Please copy out the entries starting at the line containing "[Cato Networks] (220, 10)" and ending at the line containing "[Pinterestの社会のアイコン] (96, 453)", with nothing altered.

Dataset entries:
>> Begin
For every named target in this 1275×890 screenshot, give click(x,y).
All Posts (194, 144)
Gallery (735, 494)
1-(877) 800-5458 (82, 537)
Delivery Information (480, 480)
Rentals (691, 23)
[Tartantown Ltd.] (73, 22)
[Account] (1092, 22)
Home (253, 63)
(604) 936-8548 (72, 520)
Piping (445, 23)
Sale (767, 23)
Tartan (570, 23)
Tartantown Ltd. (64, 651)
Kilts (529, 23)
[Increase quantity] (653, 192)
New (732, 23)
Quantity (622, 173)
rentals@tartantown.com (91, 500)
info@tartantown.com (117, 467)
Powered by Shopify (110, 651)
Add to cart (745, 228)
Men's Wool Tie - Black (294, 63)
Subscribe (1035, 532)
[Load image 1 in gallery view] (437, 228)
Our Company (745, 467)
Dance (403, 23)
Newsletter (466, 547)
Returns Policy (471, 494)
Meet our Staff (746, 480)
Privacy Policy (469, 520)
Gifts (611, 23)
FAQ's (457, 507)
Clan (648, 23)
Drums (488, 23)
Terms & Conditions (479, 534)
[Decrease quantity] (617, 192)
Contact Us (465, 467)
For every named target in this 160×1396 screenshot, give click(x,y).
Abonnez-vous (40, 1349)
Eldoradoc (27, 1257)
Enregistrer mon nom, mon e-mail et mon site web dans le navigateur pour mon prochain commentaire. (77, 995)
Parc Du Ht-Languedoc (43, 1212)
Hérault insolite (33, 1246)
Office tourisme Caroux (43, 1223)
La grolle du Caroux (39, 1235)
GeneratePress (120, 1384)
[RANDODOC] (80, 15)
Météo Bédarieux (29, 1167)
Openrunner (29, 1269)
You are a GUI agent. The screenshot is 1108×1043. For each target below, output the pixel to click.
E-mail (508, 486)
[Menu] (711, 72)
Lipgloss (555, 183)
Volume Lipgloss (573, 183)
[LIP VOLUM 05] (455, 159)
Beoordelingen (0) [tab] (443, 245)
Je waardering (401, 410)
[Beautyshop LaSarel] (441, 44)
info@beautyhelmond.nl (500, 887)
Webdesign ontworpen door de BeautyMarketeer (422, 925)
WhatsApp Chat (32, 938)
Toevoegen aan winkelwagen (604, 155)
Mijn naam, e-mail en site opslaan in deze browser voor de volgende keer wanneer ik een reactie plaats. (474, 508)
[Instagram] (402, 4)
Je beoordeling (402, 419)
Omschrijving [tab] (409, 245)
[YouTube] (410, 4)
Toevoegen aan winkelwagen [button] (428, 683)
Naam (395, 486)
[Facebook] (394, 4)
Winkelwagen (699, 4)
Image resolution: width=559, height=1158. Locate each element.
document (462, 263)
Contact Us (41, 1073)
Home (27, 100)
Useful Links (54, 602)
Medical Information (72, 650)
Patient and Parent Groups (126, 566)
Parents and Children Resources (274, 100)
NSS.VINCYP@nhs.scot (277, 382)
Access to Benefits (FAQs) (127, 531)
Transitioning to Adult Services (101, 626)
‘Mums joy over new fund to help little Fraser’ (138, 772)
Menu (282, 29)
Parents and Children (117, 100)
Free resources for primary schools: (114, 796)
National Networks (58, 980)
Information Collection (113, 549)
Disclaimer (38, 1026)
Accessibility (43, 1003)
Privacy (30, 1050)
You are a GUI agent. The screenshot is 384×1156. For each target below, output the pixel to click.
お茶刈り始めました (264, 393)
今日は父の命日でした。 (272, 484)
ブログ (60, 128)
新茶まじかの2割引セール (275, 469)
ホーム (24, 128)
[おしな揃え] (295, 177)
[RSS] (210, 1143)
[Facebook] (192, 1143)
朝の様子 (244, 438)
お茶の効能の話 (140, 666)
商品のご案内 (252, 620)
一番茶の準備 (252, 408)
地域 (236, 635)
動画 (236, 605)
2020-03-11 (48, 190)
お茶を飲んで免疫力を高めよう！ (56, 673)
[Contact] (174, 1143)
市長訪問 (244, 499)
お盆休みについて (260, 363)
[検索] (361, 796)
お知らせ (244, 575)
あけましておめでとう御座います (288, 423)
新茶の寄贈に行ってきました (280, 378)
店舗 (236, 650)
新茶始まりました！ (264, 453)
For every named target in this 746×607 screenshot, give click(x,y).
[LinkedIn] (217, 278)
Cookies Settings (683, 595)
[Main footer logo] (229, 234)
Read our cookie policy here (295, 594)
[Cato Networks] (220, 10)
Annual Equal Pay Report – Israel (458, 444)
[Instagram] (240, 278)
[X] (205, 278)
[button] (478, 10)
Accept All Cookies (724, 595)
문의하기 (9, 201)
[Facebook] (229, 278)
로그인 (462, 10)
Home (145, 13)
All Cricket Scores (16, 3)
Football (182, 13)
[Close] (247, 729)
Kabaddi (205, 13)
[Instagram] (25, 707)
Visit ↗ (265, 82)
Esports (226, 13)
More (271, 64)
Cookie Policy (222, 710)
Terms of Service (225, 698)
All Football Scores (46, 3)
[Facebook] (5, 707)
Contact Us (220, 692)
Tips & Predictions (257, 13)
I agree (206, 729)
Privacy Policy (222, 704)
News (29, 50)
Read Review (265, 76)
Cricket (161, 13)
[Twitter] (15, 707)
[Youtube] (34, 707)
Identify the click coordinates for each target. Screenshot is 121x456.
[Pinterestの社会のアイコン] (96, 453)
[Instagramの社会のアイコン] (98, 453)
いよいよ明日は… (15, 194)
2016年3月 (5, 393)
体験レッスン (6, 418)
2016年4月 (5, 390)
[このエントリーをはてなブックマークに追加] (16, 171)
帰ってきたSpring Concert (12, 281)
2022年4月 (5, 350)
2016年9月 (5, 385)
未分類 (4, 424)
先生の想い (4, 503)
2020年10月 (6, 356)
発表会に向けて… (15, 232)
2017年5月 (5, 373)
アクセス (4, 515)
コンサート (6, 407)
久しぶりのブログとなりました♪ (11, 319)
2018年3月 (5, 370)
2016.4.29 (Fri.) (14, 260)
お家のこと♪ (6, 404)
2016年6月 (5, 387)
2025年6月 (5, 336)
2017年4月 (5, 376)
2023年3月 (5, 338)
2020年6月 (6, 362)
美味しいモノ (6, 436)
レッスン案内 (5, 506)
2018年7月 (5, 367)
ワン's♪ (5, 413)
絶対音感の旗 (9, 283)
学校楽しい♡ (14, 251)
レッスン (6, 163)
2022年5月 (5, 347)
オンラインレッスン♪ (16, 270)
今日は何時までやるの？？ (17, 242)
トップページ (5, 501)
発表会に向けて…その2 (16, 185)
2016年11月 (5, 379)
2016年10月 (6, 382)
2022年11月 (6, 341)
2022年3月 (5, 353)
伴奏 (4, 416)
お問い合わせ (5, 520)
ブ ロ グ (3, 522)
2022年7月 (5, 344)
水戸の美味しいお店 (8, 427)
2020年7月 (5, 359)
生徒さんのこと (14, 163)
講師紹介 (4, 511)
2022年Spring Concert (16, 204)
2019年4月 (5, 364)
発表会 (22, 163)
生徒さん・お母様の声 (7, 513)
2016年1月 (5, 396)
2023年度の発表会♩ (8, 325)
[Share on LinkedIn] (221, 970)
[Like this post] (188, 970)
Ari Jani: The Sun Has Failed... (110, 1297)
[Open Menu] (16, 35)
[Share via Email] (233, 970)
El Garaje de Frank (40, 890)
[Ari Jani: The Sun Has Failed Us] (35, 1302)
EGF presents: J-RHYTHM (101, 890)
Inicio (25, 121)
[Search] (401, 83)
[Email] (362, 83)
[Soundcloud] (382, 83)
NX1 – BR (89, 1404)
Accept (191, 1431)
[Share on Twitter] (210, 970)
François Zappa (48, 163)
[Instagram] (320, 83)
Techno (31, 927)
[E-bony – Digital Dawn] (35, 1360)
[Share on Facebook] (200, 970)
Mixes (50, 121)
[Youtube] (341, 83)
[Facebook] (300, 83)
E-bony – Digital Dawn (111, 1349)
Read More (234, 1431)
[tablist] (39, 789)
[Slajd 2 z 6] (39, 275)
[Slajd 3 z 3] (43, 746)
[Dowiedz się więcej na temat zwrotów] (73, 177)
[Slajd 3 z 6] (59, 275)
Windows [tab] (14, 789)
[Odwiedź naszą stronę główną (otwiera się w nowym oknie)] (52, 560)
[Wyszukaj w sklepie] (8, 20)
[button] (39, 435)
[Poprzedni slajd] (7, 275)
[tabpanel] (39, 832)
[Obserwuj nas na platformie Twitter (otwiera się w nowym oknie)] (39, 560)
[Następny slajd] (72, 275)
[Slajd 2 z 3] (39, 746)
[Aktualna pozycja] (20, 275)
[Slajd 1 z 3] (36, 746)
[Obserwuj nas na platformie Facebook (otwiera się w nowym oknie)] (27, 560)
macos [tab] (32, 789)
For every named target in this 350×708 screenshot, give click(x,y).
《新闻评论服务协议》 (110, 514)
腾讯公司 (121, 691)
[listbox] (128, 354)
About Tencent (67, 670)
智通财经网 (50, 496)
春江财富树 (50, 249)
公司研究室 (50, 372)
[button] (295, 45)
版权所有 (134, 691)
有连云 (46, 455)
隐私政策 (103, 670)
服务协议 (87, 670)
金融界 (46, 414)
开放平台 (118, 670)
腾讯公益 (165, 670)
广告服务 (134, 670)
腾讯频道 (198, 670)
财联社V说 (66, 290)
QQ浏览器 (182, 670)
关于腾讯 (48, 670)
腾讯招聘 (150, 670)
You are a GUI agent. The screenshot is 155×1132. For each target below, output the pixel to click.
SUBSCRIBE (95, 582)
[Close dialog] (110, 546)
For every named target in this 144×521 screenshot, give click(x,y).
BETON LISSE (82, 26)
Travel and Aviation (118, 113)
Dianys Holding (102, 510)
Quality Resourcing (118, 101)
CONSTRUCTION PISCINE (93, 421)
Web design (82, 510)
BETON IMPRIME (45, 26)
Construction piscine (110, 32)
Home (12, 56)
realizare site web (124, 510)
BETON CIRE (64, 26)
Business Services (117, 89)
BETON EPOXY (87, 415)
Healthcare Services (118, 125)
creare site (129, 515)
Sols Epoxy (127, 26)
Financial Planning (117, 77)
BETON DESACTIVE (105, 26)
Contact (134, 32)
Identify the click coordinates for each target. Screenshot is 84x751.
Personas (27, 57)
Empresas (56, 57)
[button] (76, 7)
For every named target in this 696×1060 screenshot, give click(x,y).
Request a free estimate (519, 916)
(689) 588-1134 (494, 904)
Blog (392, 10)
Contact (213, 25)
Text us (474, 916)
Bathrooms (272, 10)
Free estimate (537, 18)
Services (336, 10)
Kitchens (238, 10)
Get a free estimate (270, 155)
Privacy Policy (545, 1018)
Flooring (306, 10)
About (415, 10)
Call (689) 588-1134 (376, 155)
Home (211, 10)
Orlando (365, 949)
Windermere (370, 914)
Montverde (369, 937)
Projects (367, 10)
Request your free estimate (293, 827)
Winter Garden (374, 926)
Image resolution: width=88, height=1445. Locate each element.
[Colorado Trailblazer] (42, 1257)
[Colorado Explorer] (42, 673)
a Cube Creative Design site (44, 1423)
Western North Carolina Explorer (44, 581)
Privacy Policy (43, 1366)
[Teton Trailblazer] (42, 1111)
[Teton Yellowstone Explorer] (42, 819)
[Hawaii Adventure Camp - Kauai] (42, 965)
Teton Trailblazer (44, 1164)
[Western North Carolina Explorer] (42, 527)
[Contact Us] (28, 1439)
>> End
» THE COMPLETED TASK
[Cato Networks] (220, 10)
Annual Equal Pay Report – Israel (458, 444)
[Instagram] (240, 278)
[X] (205, 278)
[button] (478, 10)
Accept All Cookies (724, 595)
문의하기 (9, 201)
[Facebook] (229, 278)
로그인 (462, 10)
Home (145, 13)
All Cricket Scores (16, 3)
Football (182, 13)
[Close] (247, 729)
Kabaddi (205, 13)
[Instagram] (25, 707)
Visit ↗ (265, 82)
Esports (226, 13)
More (271, 64)
Cookie Policy (222, 710)
Terms of Service (225, 698)
All Football Scores (46, 3)
[Facebook] (5, 707)
Contact Us (220, 692)
Tips & Predictions (257, 13)
I agree (206, 729)
Privacy Policy (222, 704)
News (29, 50)
Read Review (265, 76)
Cricket (161, 13)
[Twitter] (15, 707)
[Youtube] (34, 707)
Identify the click coordinates for each target. Screenshot is 121x456.
[Pinterestの社会のアイコン] (96, 453)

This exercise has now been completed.